Reward-Aware Proto-Representations in Reinforcement Learning¶

Conference: NeurIPS 2025 arXiv: 2505.16217 Code: None Area: Reinforcement Learning Keywords: Successor Representation, Default Representation, Reward-Aware Representation, Option Discovery, Transfer Learning

TL;DR¶

This paper systematically develops the theoretical foundations of the Default Representation (DR)—deriving DP and TD learning algorithms, analyzing the feature space structure, and proposing default features for function approximation—and demonstrates DR's reward-aware advantages over the Successor Representation (SR) across four settings: reward shaping, option discovery, exploration, and transfer learning.

Background & Motivation¶

State of the Field¶

Background: The Successor Representation (SR) encodes temporal relationships between states by capturing transition dynamics, and has been widely applied to reward shaping, exploration, transfer learning, and related areas. However, SR is reward-agnostic—it only encodes the number of transitions to each state.
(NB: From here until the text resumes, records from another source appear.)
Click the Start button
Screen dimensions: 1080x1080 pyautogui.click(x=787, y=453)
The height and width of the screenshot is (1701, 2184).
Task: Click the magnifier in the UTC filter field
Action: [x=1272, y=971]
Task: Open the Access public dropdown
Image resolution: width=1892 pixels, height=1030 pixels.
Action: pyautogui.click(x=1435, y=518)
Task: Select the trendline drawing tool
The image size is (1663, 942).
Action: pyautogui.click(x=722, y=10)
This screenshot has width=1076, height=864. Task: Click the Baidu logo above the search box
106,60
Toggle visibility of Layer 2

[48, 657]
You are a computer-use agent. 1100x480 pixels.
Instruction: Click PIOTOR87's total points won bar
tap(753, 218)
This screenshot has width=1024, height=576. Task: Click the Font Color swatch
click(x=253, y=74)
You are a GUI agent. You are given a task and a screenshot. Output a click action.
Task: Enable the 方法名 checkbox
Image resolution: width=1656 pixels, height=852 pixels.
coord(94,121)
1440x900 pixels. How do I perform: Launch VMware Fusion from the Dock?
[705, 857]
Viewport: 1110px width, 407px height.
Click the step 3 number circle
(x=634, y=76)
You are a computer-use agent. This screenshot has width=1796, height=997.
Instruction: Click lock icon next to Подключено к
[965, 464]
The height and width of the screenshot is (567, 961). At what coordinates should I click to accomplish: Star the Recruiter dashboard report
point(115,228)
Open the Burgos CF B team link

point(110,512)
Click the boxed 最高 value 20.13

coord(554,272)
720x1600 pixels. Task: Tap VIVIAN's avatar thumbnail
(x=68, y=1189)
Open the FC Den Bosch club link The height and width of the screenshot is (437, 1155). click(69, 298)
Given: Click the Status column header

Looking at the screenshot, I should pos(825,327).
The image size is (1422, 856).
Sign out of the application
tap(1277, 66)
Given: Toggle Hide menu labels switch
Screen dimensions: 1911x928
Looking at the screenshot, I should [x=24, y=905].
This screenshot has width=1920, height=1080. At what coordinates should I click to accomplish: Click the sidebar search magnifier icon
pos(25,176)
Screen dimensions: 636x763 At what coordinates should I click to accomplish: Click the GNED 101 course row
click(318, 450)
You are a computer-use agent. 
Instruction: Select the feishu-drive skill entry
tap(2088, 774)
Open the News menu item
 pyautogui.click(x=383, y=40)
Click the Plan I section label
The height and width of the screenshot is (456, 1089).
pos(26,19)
Limitations of Prior Work: In environments containing low-reward regions that agents should avoid, SR cannot distinguish between high-reward and low-reward paths. The Default Representation (DR) proposed by Piray and Daw is reward-aware, but lacks efficient online learning algorithms and rigorous theoretical analysis.

Key Challenge: SR encodes \(\gamma^{\eta(\tau)}\) (discount-weighted step counts), whereas DR encodes \(\exp(r(\tau)/\lambda)\) (the exponential of cumulative rewards)—the latter naturally integrates reward information.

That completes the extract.